Left Realism – Solutions to Crime

Left realist solutions to crime emphasis Social and Community Crime Prevention strategies which focus on individual offenders and the social context which encourages them to commit crime.

There are two broad approaches – Intervention, identifying groups at risk of committing crime and taking action to limit their offending, and Community based approaches– involving the local community in combating crime.

One of the best-known intervention programmes aimed at reducing criminality is the Perry pre-school project for disadvantaged black children which took place in Michigan, USA. IN this programme a group of 3-4 olds were offered a two-year intellectual enrichment programme, during which time the children received weekly home-visits.

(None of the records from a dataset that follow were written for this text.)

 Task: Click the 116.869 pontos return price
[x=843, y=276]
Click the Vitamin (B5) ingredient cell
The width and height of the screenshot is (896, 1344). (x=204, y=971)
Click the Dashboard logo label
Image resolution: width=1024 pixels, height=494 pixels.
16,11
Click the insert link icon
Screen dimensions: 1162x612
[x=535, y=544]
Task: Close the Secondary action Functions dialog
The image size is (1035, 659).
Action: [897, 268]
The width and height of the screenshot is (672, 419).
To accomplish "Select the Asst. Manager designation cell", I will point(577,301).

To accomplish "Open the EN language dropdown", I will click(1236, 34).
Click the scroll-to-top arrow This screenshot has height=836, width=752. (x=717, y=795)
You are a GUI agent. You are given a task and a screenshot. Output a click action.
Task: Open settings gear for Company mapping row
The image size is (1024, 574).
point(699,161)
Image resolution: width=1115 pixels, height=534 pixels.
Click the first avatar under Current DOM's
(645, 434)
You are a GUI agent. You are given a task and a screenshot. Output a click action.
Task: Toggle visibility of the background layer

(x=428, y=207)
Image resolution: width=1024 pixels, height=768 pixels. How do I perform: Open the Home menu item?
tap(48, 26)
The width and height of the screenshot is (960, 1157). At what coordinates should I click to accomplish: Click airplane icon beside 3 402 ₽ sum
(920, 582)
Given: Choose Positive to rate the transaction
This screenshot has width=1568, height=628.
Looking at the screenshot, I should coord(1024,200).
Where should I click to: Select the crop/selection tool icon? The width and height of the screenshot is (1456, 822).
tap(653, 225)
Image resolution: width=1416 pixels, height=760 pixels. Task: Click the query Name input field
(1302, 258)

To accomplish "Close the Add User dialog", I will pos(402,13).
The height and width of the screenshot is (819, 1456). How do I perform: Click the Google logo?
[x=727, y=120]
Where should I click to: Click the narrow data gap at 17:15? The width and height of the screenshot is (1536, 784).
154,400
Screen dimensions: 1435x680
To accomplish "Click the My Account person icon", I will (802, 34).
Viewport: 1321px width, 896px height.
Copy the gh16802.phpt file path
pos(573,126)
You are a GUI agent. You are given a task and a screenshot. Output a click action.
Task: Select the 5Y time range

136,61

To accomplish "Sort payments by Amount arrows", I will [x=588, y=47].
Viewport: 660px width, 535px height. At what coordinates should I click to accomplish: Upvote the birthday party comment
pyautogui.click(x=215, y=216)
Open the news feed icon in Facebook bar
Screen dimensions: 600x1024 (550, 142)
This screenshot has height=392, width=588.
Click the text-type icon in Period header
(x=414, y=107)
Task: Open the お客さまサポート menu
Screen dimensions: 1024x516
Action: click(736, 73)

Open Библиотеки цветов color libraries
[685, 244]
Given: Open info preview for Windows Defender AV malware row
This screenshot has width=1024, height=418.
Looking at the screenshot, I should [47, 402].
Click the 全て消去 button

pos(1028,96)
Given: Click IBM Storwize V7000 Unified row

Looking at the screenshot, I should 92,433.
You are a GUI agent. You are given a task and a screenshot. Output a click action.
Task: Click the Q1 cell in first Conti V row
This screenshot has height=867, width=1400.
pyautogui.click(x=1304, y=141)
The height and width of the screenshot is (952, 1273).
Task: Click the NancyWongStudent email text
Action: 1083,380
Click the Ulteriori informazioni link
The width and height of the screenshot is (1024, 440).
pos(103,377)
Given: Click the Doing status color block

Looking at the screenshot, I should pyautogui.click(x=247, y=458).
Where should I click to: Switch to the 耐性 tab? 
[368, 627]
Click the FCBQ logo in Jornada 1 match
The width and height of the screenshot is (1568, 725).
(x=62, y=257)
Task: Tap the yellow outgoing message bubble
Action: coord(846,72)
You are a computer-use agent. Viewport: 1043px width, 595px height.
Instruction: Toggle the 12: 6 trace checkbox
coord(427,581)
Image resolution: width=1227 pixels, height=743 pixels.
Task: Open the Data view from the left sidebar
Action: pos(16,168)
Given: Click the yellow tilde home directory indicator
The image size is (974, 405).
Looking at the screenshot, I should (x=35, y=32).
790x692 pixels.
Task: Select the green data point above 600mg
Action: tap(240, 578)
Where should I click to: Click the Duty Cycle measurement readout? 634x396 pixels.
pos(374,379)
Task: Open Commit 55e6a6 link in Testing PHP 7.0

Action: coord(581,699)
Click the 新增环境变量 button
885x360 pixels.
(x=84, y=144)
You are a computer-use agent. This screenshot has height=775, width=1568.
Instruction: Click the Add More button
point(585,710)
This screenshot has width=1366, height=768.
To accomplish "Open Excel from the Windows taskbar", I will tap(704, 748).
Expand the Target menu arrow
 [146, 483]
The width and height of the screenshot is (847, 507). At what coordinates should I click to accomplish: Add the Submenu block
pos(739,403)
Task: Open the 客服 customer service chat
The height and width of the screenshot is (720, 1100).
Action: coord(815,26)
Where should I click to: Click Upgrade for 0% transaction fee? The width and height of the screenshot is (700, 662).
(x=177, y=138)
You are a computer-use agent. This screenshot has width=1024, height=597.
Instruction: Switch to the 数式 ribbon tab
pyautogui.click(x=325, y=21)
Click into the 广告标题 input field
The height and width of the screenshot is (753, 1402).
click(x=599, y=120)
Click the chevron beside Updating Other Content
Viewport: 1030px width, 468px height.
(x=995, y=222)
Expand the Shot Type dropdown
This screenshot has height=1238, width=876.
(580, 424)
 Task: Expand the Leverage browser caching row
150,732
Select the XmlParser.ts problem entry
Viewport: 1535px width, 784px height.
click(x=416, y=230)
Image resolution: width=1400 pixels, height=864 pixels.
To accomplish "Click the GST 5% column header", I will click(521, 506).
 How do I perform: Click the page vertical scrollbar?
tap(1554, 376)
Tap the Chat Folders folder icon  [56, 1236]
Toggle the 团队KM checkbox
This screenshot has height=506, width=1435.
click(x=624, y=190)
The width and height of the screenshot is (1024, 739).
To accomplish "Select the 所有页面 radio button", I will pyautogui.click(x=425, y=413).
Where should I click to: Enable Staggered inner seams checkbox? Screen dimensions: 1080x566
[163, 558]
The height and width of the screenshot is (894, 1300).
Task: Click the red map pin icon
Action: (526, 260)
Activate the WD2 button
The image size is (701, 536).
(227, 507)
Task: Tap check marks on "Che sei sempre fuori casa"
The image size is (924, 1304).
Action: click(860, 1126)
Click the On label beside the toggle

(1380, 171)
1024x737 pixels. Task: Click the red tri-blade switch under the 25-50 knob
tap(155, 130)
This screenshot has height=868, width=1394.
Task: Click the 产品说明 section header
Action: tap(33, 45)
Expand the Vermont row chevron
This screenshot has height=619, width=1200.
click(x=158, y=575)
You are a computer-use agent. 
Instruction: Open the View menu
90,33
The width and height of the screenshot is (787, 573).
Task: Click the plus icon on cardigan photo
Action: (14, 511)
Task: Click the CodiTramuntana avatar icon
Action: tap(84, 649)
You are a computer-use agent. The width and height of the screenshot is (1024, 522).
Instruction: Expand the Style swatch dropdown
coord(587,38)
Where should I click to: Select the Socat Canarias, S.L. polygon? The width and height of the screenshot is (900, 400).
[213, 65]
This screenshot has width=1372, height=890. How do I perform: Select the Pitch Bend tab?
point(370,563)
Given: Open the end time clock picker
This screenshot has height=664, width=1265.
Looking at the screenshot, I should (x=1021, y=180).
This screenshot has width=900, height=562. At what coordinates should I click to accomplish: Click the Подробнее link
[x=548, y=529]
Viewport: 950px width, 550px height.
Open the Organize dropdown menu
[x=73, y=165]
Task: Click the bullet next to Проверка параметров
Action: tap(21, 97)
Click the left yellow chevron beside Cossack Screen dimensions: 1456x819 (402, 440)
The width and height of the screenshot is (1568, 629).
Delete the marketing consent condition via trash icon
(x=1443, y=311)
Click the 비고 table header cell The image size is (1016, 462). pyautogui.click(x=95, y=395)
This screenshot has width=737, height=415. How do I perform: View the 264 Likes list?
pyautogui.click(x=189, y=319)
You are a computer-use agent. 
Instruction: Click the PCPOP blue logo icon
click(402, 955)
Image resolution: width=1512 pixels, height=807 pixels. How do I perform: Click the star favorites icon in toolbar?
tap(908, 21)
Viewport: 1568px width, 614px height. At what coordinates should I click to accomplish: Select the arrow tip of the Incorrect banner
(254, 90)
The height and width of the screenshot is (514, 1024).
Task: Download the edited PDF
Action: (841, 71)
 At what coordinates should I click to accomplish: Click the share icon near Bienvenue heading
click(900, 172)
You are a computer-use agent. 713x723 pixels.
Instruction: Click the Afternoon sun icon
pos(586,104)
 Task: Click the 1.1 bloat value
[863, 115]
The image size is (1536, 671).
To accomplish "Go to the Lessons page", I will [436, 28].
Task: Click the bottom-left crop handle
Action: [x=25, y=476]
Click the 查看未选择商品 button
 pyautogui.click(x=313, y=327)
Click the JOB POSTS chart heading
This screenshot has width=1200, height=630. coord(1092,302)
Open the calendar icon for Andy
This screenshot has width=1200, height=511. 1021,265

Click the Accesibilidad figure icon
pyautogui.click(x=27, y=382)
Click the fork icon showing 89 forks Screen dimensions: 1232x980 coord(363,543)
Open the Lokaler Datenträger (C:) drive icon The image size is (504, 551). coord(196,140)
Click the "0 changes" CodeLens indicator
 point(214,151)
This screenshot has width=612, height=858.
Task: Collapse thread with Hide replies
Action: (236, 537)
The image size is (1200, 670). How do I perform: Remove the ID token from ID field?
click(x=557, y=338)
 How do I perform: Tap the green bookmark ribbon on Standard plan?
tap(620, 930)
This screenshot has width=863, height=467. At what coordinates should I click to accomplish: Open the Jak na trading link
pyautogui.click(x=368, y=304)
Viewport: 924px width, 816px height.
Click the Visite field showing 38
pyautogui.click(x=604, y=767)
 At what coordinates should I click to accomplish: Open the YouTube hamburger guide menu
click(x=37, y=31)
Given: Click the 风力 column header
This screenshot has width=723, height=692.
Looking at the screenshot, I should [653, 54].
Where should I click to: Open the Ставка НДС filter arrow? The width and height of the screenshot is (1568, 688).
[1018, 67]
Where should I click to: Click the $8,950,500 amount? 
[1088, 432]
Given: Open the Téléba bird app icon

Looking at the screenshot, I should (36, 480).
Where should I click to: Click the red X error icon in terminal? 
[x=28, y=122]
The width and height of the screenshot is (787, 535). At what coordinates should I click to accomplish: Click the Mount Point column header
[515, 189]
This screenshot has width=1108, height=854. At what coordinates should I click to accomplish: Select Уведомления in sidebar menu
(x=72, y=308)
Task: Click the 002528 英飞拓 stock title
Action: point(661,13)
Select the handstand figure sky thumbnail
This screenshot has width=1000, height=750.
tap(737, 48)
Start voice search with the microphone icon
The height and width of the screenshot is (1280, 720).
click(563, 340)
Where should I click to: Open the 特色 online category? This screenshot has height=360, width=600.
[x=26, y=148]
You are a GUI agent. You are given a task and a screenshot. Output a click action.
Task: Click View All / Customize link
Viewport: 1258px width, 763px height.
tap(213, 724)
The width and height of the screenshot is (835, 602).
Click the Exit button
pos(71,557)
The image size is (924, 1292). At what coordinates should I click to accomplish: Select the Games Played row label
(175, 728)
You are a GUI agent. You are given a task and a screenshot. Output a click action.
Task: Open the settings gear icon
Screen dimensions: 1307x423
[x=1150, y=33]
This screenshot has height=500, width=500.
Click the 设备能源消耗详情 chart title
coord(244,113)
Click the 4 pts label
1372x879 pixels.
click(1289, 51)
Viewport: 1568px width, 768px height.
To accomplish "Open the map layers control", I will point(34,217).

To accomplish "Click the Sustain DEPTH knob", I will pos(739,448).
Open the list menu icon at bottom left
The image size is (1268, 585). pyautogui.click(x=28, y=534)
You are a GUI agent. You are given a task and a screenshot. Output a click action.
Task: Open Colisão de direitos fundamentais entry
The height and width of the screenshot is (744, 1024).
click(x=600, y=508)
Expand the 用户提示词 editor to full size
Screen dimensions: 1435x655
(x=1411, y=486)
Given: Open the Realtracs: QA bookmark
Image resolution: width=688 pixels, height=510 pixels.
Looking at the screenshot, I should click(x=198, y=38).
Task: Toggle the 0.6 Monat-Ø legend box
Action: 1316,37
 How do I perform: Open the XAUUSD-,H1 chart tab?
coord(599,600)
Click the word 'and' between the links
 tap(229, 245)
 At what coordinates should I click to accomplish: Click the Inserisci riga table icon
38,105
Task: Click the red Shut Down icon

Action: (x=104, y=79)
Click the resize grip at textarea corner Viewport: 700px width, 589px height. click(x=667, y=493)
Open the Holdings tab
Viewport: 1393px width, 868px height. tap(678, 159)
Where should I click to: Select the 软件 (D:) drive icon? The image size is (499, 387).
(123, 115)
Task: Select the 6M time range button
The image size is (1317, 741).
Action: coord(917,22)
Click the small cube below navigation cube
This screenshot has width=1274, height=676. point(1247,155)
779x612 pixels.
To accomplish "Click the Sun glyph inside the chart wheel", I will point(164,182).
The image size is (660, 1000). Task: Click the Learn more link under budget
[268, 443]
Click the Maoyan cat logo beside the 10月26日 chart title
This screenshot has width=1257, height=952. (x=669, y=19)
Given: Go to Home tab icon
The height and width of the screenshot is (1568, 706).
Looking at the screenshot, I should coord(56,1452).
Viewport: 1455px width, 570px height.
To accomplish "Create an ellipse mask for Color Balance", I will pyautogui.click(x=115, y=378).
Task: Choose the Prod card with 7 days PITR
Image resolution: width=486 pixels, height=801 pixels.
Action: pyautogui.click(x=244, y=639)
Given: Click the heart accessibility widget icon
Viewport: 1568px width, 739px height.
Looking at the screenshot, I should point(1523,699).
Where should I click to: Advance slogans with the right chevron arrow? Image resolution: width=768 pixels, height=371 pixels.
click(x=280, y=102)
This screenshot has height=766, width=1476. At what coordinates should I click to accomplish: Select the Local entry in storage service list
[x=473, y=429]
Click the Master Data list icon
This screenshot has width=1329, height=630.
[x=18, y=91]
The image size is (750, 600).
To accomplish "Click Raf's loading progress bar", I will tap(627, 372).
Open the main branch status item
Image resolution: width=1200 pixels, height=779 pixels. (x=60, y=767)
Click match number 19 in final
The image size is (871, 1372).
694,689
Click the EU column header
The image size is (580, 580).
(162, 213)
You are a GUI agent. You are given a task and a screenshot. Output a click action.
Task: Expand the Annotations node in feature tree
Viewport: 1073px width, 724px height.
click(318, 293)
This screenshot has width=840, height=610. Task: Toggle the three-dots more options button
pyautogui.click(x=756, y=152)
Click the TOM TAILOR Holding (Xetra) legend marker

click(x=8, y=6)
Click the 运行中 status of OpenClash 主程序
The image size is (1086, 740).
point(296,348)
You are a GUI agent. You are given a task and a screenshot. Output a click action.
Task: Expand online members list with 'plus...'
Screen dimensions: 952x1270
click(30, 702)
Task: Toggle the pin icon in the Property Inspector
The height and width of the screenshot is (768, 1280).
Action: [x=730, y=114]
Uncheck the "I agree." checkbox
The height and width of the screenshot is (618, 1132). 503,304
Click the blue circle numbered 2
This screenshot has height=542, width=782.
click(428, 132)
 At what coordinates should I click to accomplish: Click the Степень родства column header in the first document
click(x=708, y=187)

A longitudinal study following the children’s’ progress showed significant differences between the experimental group and a control group. By age 40, they had had significantly fewer arrests for various types of grime, and a higher percentage had graduated high school and made it into full-time employment. It was calculated that for every $1 spent on the programme, $17 were saved on welfare, prison and other costs.

As far as community-based strategies for reducing crime are concerned – Young and Matthews (1992) argue that improving leisure facilities for the young, reducing income inequalities, improving housing estates, raising the living standards of poorer families, reducing unemployment and creating jobs with prospects, will all help to cut crime. Long term problems must be addressed, but more immediate measures can also be taken.

Improving Policing

A third strategy for reducing crime according to left realists is to improve policing. They argue that over 90% of crimes are cleared up by the police as a result of information from the public, however research suggests that public confidence in the police has declined. Left Realists argue that if this relationship breaks down, the flow of information from the victims of crime will dry up. If Police do not have the information they need from the public, they have to find new ways of solving crime, and there is a drift towards military policing (the police having to resort to tactics such as stopping and searching or using surveillance) they then alienate people in the community and make everyone feel like criminals, and as a result trust in the police declines further. Therefore the police must concentrate on improving relationships with the community and the public should have more say in shaping police policy –where the police should listen to the public about what crime affects them most in their area.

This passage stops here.